▸ Problem to solve
The lines below, from the one holding "You are a computer-use" through the final line, are to be copied exactly, with no other lines and no pictures.

▸ Information
——————

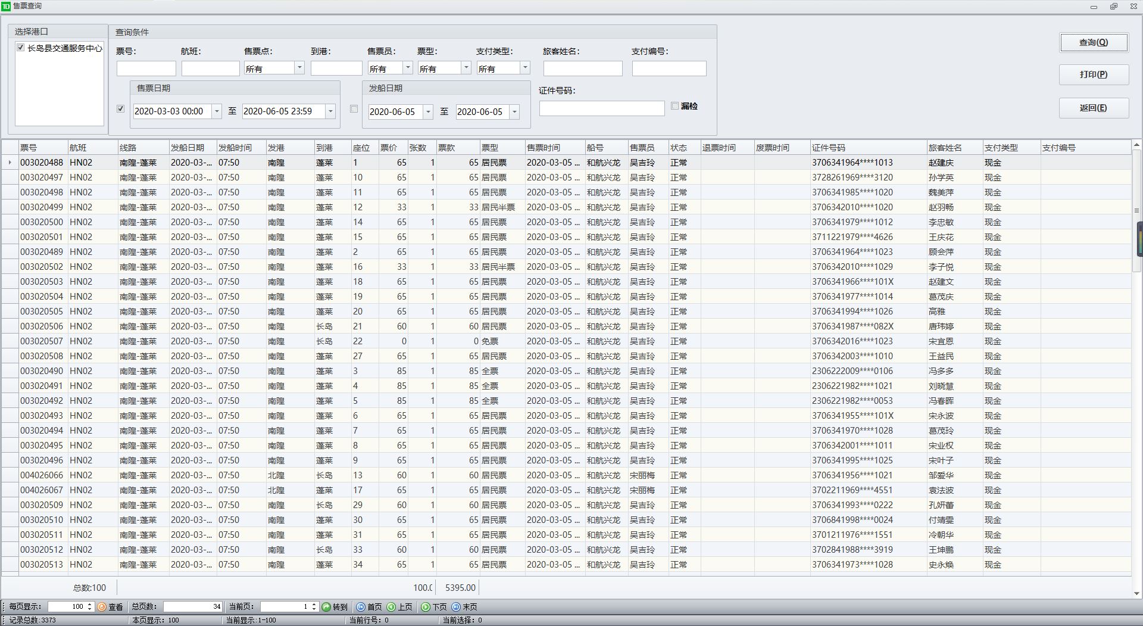Image resolution: width=1143 pixels, height=626 pixels.
Task: Click the 查询(Q) button
Action: tap(1094, 42)
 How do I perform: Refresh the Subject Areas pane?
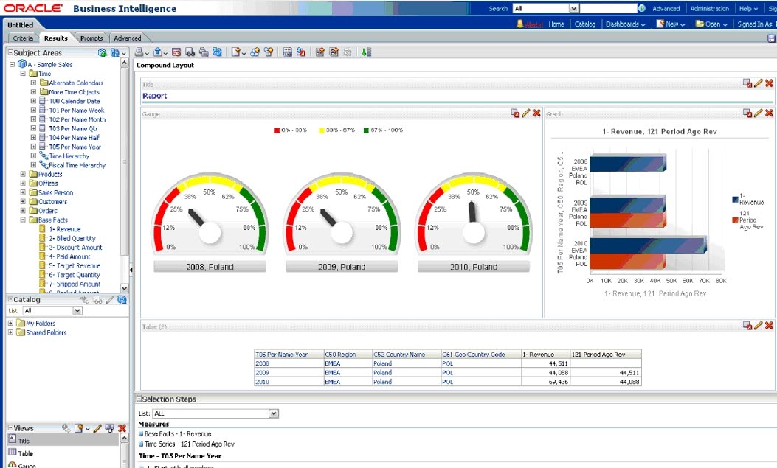[115, 52]
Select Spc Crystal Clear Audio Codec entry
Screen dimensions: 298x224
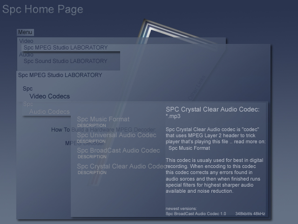point(121,166)
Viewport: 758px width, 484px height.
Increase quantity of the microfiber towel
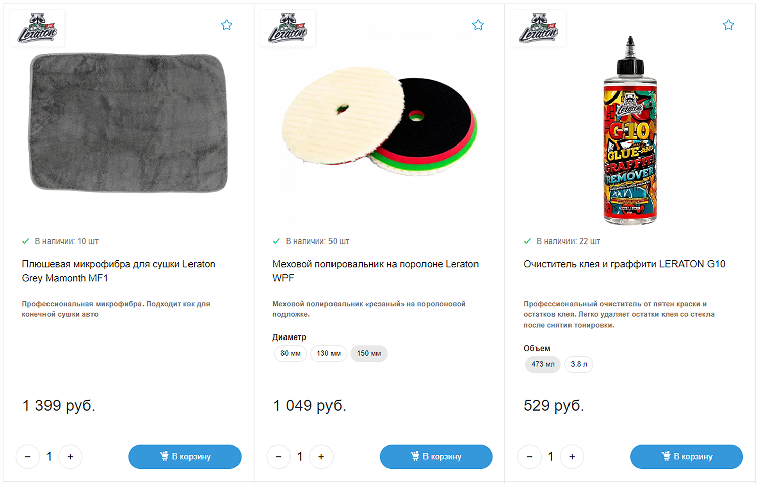[x=70, y=457]
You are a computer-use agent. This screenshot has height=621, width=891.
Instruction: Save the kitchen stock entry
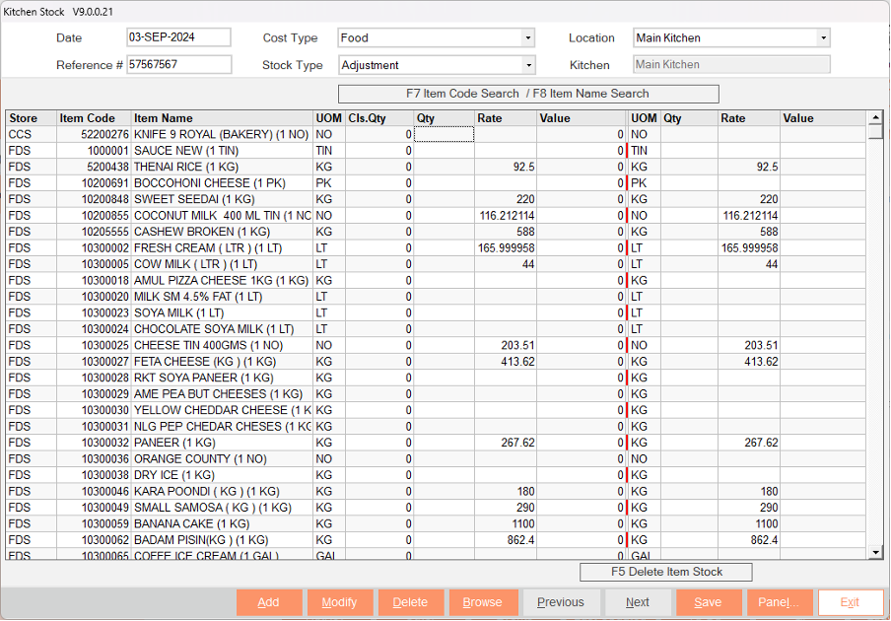click(707, 602)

——————

▸ Solution for this exercise
You are a computer-use agent. This screenshot has height=621, width=891.
Instruction: Save the kitchen stock entry
click(707, 602)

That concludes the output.